In the last blog post, we talked about how the creative process works. In this post, I’d like to show you and demystify the logo development process a bit. I was an in-house designer for a little over a decade before I took the leap to my own design firm. No matter whether you’re serving in-house clients or on your own the process remains the same.
Some Background Info
One company I worked for was Scott’s Liquid Gold. They manufacture household cleaners and chemicals along with a skincare line called Alpha Hydrox. It was a HUGE product line in the 80s and is gaining momentum again. I was part of a committee of women in those days dedicated to product development. We decided it was high time we updated the Alpha Hydrox logo to revitalize the brand and attract new users. The demographic was mainly women 35+, but most current users fell into the boomer category. The
The First Round of Sketches…
In the first round of sketches I like to get all the mental clutter out and the ideas on paper. This helps me sort through them and decide what I’ll take to the computer to explore further. I usually don’t show the client these sketches as some of the thumbnails serve more as a reference to an idea and look better in my head than on paper. I find it’s better to develop the idea first a bit and then present it to the client as a possible avenue to pursue. It makes more sense when it’s been refined a bit rather than just a thumbnail sketch.

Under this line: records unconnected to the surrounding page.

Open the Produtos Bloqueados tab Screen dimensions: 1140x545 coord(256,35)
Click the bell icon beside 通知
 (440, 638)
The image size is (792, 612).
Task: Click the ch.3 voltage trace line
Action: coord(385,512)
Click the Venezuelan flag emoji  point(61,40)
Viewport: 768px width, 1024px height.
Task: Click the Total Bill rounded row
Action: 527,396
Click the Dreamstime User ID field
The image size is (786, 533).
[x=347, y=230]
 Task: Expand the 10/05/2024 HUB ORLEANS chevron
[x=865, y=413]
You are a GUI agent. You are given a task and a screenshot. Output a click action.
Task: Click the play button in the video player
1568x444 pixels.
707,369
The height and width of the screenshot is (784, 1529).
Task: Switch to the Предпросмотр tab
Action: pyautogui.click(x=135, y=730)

I’ve sorted through the clutter it’s time to take these ideas to the computer to start executing them and see if they pan out and communicate the brand effectively. Again, I tend to filter these a bit when presenting to my clients, some of them don’t hit the mark
Once I’ve gotten some solid ideas knocked out it’s time to present them to the client. This is where we talk and collaborate about whether or not we’re headed in the right direction, what revisions and tweaks we’d like to see, and which avenues we want to explore more. I think it’s very important to get your client’s input to ensure they feel like they are part of the process and have put their personal touch on the logo or project.